Saudi Women Set to Serve in Its Armed Forces

Saudi Arabia is set to open its doors to women aspiring to serve in its army-a first for the ultra orthodox religious kingdom.

In a society where women are traditionally seen as weaklings, Saudi norms bar women from taking part in certain areas related to the economic and political situation of the country. Often, Saudi women are discriminated in various spheres of life with lots of restrictions on their rights and freedoms due to cultural and traditional limitations.

As a result of the new Saudi thinking, women are finally being given the chance to take part in both the economy and the political affairs of the country. The surprising new trajectory from the Saudi rulers is not only granting women the right to drive, but also the right to military service.

The new decision made as part of Saudi Arabia’s Vision 2030 social program was announced by the General Directorate of Public Security. Any interested applicants from Riyadh, Makah, al Qusaim and Medina can apply through the government’s electronic portal; this according to a release from the authorities.

Before applying to be a part of the military, candidates must fulfill all the 12 requirements in order to be accepted. The requirements include being a resident or citizen of Saudi Arabia.
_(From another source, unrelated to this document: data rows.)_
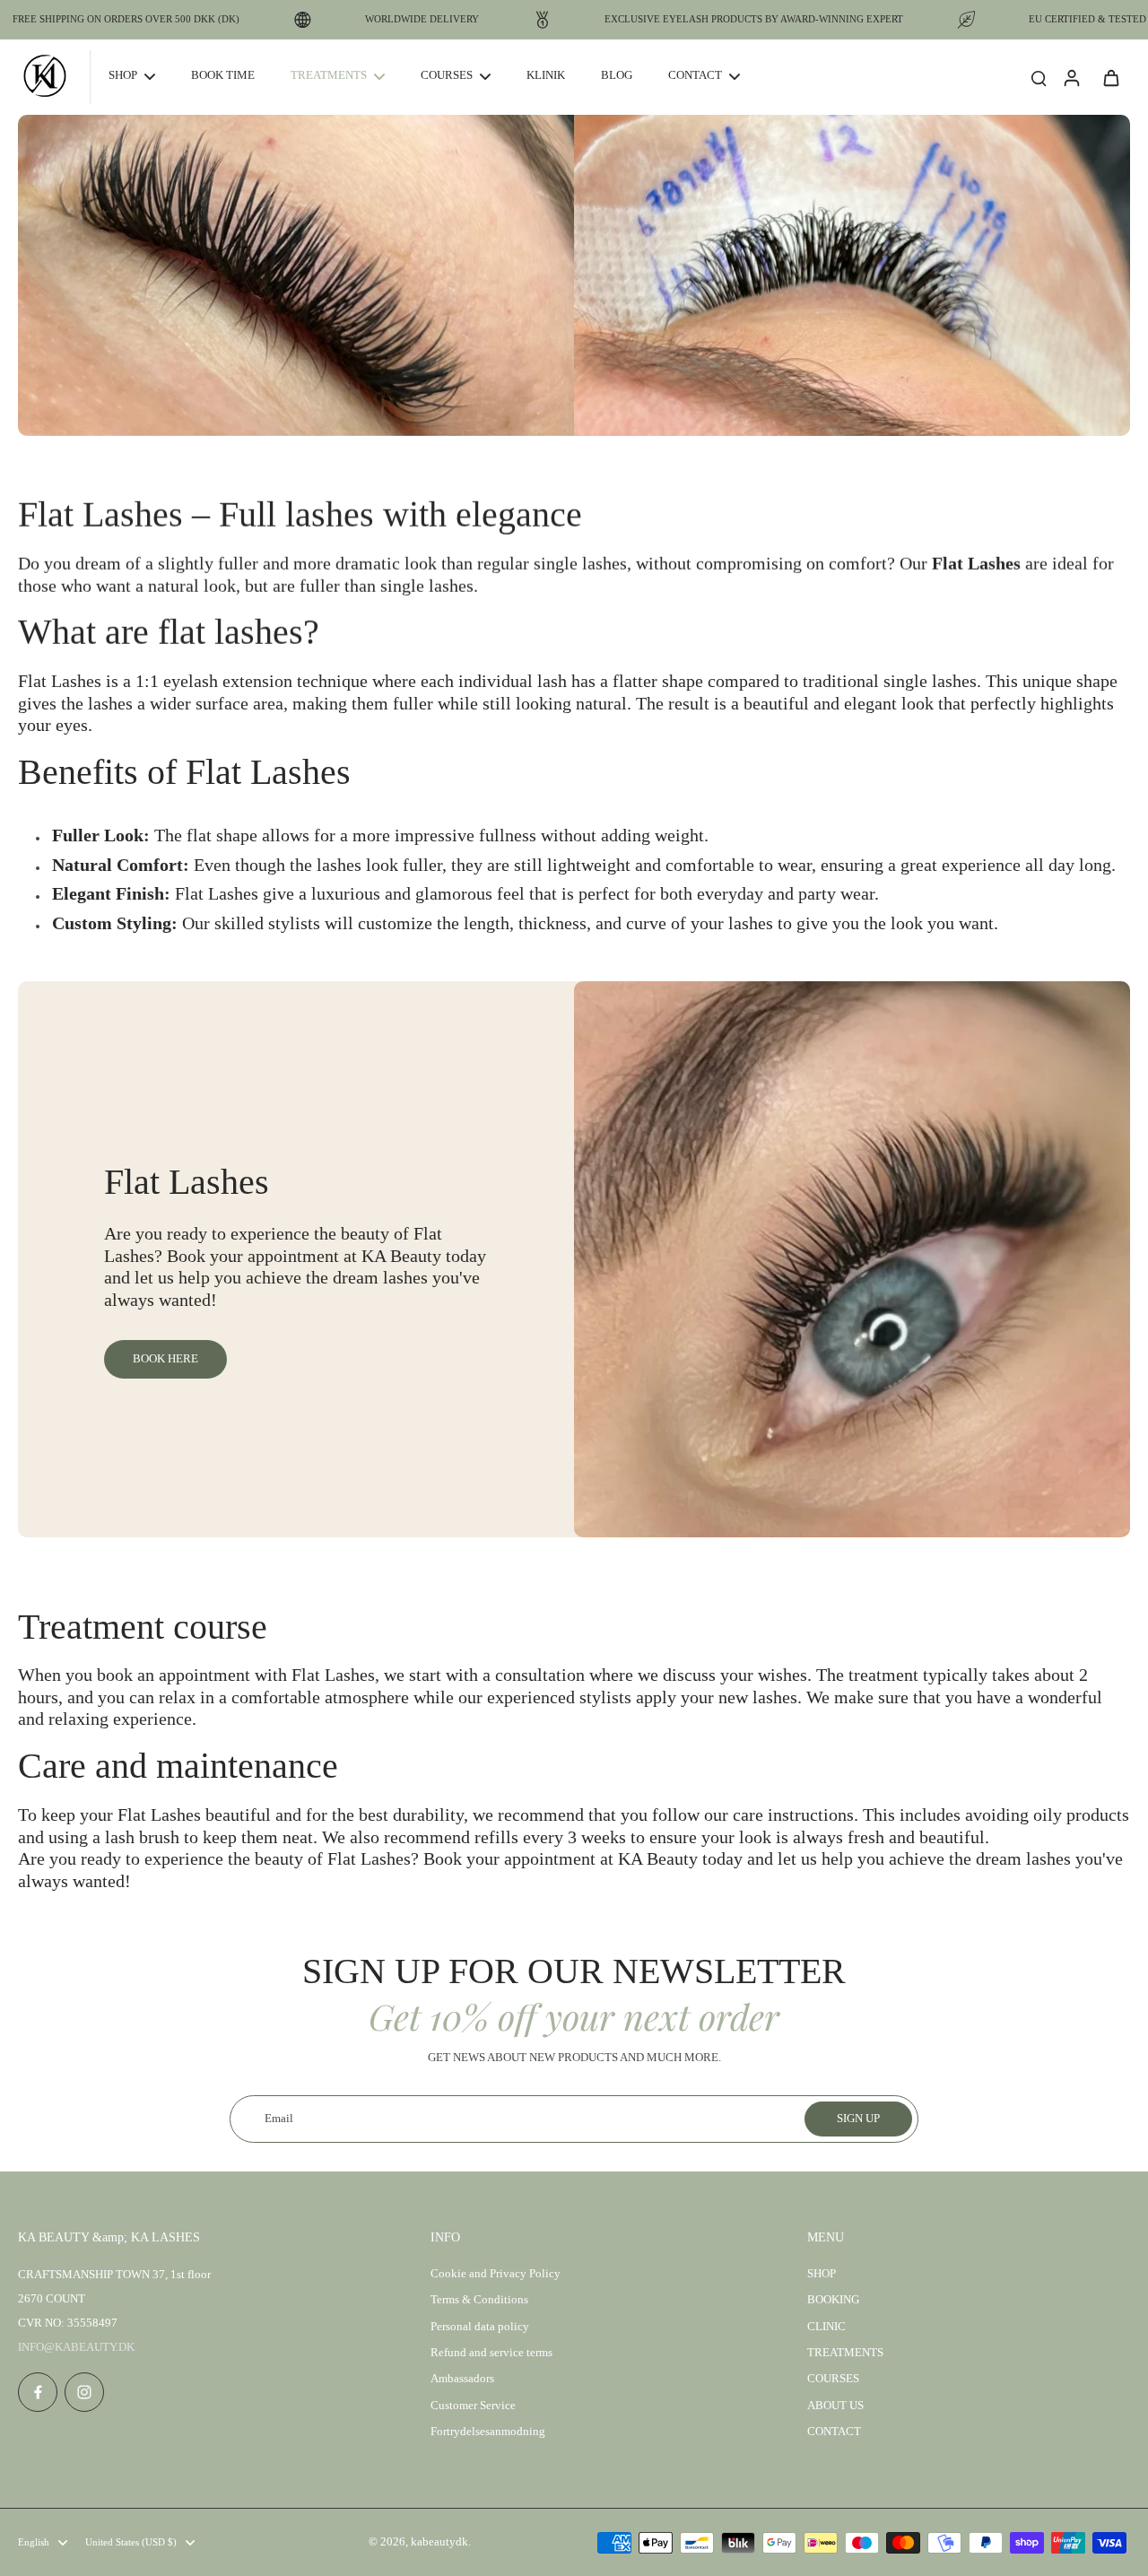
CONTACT (834, 2431)
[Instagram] (84, 2392)
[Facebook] (37, 2392)
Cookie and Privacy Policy (495, 2273)
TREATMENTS (845, 2352)
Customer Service (473, 2405)
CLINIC (826, 2326)
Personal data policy (479, 2326)
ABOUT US (835, 2405)
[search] (1038, 77)
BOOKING (833, 2299)
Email (279, 2118)
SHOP (821, 2273)
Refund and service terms (491, 2352)
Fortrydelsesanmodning (487, 2431)
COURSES (833, 2378)
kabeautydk (439, 2542)
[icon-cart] (1110, 77)
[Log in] (1071, 77)
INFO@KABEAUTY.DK (76, 2347)
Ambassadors (462, 2378)
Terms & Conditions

According to the release, applicants must have been raised in the kingdom unless their father had to live abroad because of government related duties.

Applicants must also be between the ages of 25 to 35 years and their level of education must be good. There is also a medical test that all applicants must ace. Females intending to serve must also be at least 6 feet/1.8 meters tall with a ‘suitable’ body size.

Women with criminal records, those with a non-Saudi spouse and those who previously worked for the government are excluded from military duties.

The recent modernization drive also saw the government’s General directorate of passports opening 140 jobs for women in the air traffic control sector at Saudi airports. Authorities are also allowing women to enter stadiums to watch football games where men are playing; a first in the kingdom.

Since the launching of the kingdom’s Vision 2030 program, Saudi society has witnessed rapid social, cultural, political and economic changes. As part of the so-called reformist vision, the government has repeatedly stressed that it is determined to grant women their rights thus slowly removing the restrictions on them.